I've been trying to code a UTF-16 string structure, and although the standard library provides a unicode
module, it doesn't seem to provide a way to print out a slice of u16
.
I've tried this:
const std = @import("std");
const unicode = std.unicode;
const stdout = std.io.getStdOut().outStream();
pub fn main() !void {
const unicode_str = unicode.utf8ToUtf16LeStringLiteral("😎 hello! 😎");
try stdout.print("{}\n", .{unicode_str});
}
This outputs:
[12:0]u16@202e9c
Is there a way to print a unicode string ([]u16
) without converting it back into a non-unicode string ([]u8
)?
Both []const u8
and []const u16
store encoded unicode codepoints. Unicode codepoints fit within the range 0..1,114,112 so an actual unicode string with one array index per codepoint would have to be []const u21
. utf-8 and utf-16 both require encoding for codepoints that don't fit. Unless there is a compatability reason for utf-16 (like some windows functions), you should probably be using []const u8
unicode strings.
To print utf-16 to a utf-8 stream, you have to decode utf-16 and re-encode it into utf-8. There is currently no formatting specifier to do this automatically.

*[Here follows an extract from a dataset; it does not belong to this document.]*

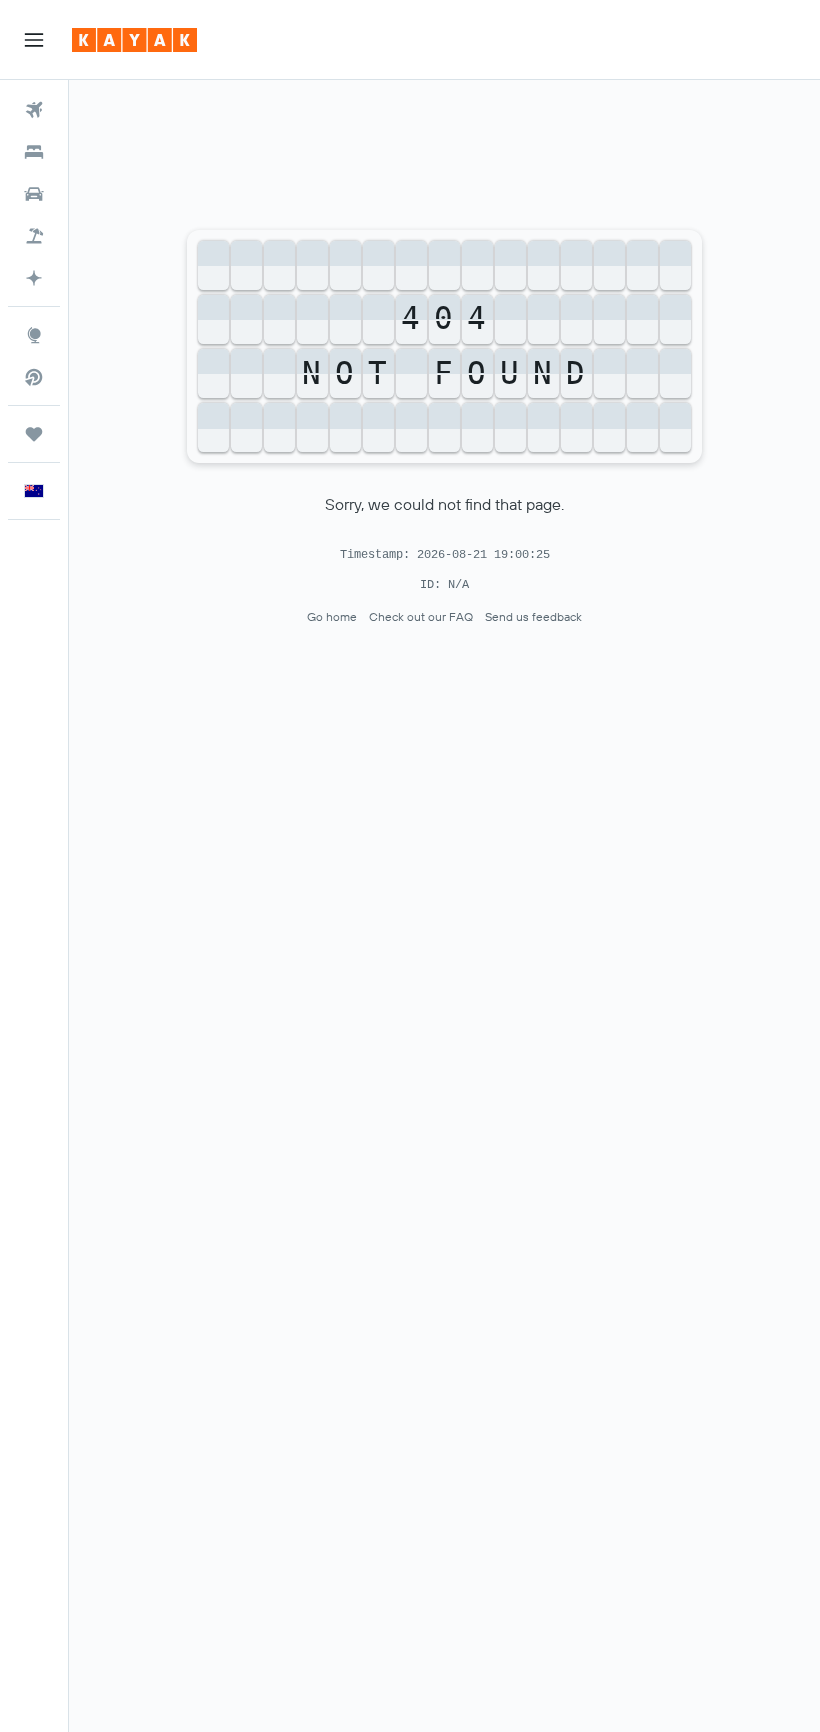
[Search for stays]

You can either convert the entire string at once, requiring allocation:
const utf8string = try std.unicode.utf16leToUtf8Alloc(alloc, utf16le);
Or, without allocation:
var writer = std.io.getStdOut().writer();
var it = std.unicode.Utf16LeIterator.init(utf16le);
while (try it.nextCodepoint()) |codepoint| {
var buf: [4]u8 = [_]u8{undefined} ** 4;
const len = try std.unicode.utf8Encode(codepoint, &buf);
try writer.writeAll(buf[0..len]);
}
Note that this will be very slow without using a buffered writer if you are writing somewhere that requires a syscall to write.